Au total, 80 installations ont été contrôlées sur les sites des grandes entreprises. Plus d'une douzaine de constructions et de nombreuses installations ont été renforcées. But de l'opération: protéger le personnel à l'intérieur et à l'extérieur des sites en cas de catastrophe.

Novartis a investi 18 millions de francs pour renforcer notamment les fondations de ses bâtiments et ajouter des piliers de soutien en acier. Roche a dépensé 12 millions. Huntsman, qui a repris une partie des activités de Ciba Spécialités chimiques, a payé 9 millions.

Laxisme des privés

Les entreprises ont en outre renforcé des édifices non menacés mais fréquentés par de nombreux collaborateurs. Les sites de la chimie bâloise et bâtiments publiques du canton sont désormais adaptés aux normes anti-sismiques.

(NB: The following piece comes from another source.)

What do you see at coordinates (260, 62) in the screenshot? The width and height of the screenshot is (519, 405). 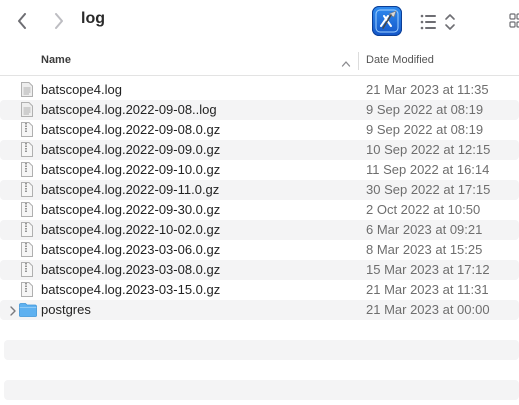 I see `column-header: Name Date Modified` at bounding box center [260, 62].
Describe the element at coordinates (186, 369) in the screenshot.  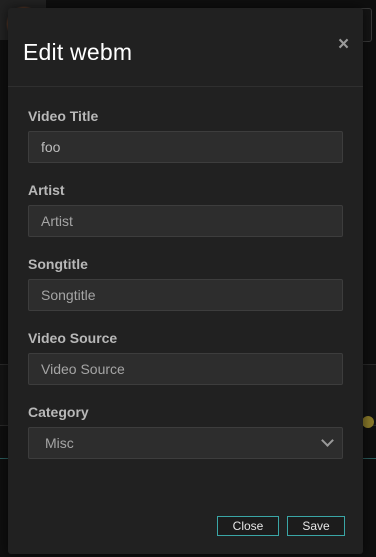
I see `video-source-input: Video Source` at that location.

De nombreux bâtiments privés ne sont en revanche toujours pas renforcés, déplore Andreas Götz. Face aux médias, le vice-directeur de l'Office fédéral de l'environnement (OFEV) a exhorté les maîtres d'ouvrage à prendre leurs responsabilités.

Toujours pas d'assurance

Autre point noir souligné en conférence de presse, il n'existe aucune assurance contre les tremblements de terre en cas de séisme puissant provoquant des dégâts malgré les mesures prises. Dans un tel scénario, les entreprises doivent couvrir eux-mêmes les frais. L'Etat pourrait alors être amené à aider financièrement les firmes pour leur éviter qu'elles ne sombrent.

«Il ne s'est pas passé grand chose dans ce domaine», déplore Carlo Conti. La création d'une assurance nationale obligatoire contre les tremblements de terre a été abandonnée l'an dernier par manque de volonté des propriétaires et des politiques. Les assureurs ont du même coup dissout leur fonds en cas de séisme.

Seuls Bâle-Ville, le Valais, le Jura et Nidwald exigent des mesures anti-sismiques avant d'accorder des permis de construire. Pourtant, les risques existent dans toute la Suisse, souligne Andreas Götz. La région bâloise et le Valais sont les zones sismiques les plus sensibles.

Bâle dévastée en 1356

«A chaque siècle, le pays a été secoué par un séisme qui a causé de lourds dommages», rappelle le directeur de l'OFEV. Les dégâts d'un important séisme peuvent aujourd'hui atteindre entre 60 et 120 milliards de francs.

En 1356, Bâle a été détruite par le tremblement de terre le plus dévastateur que l'Europe centrale ait jamais connu. La cité rhénane est frappée tous les 1500 à 2500 ans par des séismes similaires, selon une étude présentée en 2001 par l'institut de sismologie de l'EPF Zurich.